DeMaio’s Office Says No Record Of Communication With Lynch, Manchester
Friday, September 28, 2012
City Councilman and mayoral candidate Carl DeMaio has not communicated with U-T San Diego’s publisher Doug Manchester or CEO John Lynch about anything — including the newspaper’s plan for a football stadium on the waterfront — on his city email, phone or any other city government device, his office said today.
DeMaio’s chief of staff, Felipe Monroig, was responding to a California Public Records Act request submitted by KPBS investigation’s partner I-Newsource on Sept. 4.
“We did not find anything in terms of communications between the councilmember and either Mr. Lynch or Mr. Manchester,” Monroig said in a voicemail message.
An I-Newsource/KPBS investigation published Wednesday detailed the long financial and political ties between the U-T’s principals and DeMaio.

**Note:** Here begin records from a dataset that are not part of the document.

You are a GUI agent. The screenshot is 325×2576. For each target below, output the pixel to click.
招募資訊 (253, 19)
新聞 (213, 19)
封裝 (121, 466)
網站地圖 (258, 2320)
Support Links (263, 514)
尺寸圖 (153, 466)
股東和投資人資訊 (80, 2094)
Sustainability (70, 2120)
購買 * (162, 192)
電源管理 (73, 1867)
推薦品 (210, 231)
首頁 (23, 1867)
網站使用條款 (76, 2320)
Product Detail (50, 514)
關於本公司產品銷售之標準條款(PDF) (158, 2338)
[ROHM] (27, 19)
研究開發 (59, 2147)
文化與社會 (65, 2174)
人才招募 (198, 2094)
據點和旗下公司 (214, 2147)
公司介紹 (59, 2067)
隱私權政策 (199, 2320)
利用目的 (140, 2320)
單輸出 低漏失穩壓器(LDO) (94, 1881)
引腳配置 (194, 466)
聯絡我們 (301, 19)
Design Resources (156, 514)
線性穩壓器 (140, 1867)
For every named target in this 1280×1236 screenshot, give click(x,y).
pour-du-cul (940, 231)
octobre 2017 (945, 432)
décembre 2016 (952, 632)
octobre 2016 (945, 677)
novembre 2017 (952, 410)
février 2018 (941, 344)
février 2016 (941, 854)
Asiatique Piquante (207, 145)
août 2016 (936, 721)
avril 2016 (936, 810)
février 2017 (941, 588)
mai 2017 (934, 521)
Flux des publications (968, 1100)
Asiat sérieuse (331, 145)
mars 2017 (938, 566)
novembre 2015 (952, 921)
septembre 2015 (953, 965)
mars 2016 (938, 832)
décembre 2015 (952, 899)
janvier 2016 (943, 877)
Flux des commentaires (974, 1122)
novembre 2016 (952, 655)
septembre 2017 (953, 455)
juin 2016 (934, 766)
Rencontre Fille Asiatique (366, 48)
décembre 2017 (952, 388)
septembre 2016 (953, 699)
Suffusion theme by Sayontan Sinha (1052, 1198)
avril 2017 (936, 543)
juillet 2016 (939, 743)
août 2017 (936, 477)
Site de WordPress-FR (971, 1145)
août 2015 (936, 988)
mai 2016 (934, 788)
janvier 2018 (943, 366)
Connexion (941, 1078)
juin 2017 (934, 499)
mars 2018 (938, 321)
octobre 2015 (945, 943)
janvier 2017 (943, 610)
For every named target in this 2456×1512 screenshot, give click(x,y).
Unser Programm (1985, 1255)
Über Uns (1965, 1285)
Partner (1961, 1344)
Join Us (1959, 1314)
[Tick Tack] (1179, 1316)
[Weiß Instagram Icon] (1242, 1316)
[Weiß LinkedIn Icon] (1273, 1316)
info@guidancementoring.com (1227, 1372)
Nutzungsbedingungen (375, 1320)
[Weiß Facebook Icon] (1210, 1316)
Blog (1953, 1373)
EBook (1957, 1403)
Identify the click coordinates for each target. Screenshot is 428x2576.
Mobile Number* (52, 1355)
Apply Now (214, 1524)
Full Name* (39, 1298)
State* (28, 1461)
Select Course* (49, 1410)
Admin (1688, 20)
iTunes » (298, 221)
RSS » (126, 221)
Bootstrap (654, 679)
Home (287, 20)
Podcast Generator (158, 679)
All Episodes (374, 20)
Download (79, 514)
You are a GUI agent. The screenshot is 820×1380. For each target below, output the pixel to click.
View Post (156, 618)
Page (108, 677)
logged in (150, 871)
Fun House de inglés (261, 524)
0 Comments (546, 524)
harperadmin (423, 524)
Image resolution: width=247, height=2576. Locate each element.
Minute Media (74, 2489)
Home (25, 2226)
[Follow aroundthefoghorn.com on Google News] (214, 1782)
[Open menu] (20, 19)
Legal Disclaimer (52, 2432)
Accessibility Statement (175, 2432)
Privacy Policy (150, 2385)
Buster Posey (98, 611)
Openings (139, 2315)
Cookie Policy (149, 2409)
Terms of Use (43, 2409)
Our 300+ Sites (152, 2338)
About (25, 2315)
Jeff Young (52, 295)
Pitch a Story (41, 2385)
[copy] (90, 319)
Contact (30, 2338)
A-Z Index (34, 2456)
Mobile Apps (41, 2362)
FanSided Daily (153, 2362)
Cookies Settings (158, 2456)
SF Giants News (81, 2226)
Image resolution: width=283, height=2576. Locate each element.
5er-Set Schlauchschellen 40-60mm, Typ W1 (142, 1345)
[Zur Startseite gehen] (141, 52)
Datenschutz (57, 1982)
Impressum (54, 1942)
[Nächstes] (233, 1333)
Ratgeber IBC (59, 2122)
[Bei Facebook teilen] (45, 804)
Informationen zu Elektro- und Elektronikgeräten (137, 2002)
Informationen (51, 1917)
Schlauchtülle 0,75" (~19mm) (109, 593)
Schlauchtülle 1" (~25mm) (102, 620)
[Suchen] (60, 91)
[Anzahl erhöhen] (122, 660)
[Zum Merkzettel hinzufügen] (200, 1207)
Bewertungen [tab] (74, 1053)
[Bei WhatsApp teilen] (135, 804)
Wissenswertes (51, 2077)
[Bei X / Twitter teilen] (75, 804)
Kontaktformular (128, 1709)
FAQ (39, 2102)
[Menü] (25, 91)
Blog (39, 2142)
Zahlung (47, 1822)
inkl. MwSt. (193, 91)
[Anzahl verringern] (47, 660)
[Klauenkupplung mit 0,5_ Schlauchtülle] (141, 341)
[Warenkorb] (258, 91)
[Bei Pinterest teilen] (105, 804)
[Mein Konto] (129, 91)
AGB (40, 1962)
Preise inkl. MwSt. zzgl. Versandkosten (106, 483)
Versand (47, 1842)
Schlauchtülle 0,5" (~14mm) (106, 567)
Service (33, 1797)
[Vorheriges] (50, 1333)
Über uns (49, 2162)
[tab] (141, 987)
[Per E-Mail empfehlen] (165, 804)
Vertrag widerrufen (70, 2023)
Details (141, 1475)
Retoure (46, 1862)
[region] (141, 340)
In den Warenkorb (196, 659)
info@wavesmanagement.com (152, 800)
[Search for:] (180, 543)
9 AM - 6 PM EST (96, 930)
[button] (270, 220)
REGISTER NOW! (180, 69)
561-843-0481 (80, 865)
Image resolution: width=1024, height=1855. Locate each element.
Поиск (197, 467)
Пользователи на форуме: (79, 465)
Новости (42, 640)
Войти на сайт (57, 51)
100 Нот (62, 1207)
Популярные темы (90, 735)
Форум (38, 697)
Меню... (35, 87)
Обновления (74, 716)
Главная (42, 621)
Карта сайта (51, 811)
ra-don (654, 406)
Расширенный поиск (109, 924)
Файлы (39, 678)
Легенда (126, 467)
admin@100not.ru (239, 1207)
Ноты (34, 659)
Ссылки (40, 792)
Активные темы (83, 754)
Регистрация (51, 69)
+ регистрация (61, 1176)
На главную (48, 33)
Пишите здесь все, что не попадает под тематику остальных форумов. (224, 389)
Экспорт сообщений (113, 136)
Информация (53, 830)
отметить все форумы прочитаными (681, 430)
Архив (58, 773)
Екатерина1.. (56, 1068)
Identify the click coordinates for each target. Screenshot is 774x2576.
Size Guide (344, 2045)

It also quoted an email Lynch wrote to Port Commissioner and congressional candidate Scott Peters. In the email, Lynch claims to have “made significant progress” with “one of the mayoral candidates” in an effort to turn the Tenth Avenue Marine Terminal into an entertainment complex with a new Chargers stadium.
Since publication, that email has become a point of contention. According to the version Peters released, Lynch said “the UT will be forced to lead a campaign to disband the PORT [sic].” Lynch asserts he didn’t write that sentence.
Speaking this morning at the “Distinguished Speakers Series” breakfast at the University Club, U-T editor Jeff Light said there is nothing wrong with Lynch’s actions or passion surrounding this issue.
He said Port commissioners and employees might “feel terribly violated by this idea that they may have people who disagree with them and think their entire government set up (sic) isn’t necessary. But that’s not an obnoxious or unpermissible (sic) view.”
“I think the way that was phrased was very pointed in an email between two guys so it doesn’t necessarily look great,” Light said to the group.
Special Feature Tenth Avenue Terminal
I-Newsource looked at all the leases on the Tenth Avenue Marine Terminal, talked with port supporters and opponents, maritime experts, and dozens of employees and small business owners affected by what happens on that land. What follows is a look at the terminal from all angles
The records request, submitted three weeks before the investigation was published, asked for “any and all communication among (to, from, copied and any combination thereof) Councilman Carl DeMaio and Douglas Manchester and/or John Lynch.”
It further specified: “In this request, communication includes but is not limited to emails, faxes, letters, text messages and voicemails.”
Monroig said they did “a standard search” based on their Microsoft Outlook email and an archive system. When asked how they search for non-email communications, he said they “look through files, stuff like that.”
The day after the I-Newsource/KPBS investigation broke, DeMaio’s opponent for mayor, Congressman Bob Filner called for DeMaio, Manchester and Lynch to immediately disclose any email communication and any meetings regarding the proposed stadium on the terminal.
“Failure to provide this information will leave voters in the position of having to assume the worst regarding these clandestine dealings,” Filner said.
Lená Lewis, Filner’s communications director, said tonight the congressman is asking for any type of communication, “from text to email, landline, cell, anything personal, campaign or official.”
When told DeMaio’s office said it had no communications to turn over, Filner said, “Lynch’s own email makes clear that he has had communication with a mayoral candidate, and I can assure you it wasn’t me.”
In an interview with KPBS, DeMaio said Lynch briefed him early on about the stadium proposal, but he is not who Lynch referred to in the email that touted “significant progress” being made with a mayoral candidate. DeMaio is adamant that he does not support the plan.
DeMaio’s calendar, published online, shows he was scheduled to meet with the U-T editorial board for a half hour on January 20, 2012, two days before the newspaper published its vision for the waterfront stadium on the front page.
Monroig said the search included emails, phone records and files within the city’s system.
“We did a thorough search, and nothing came up within the parameters that you provided,” he said. “To my knowledge, there is no business that either of those individuals have before the city.”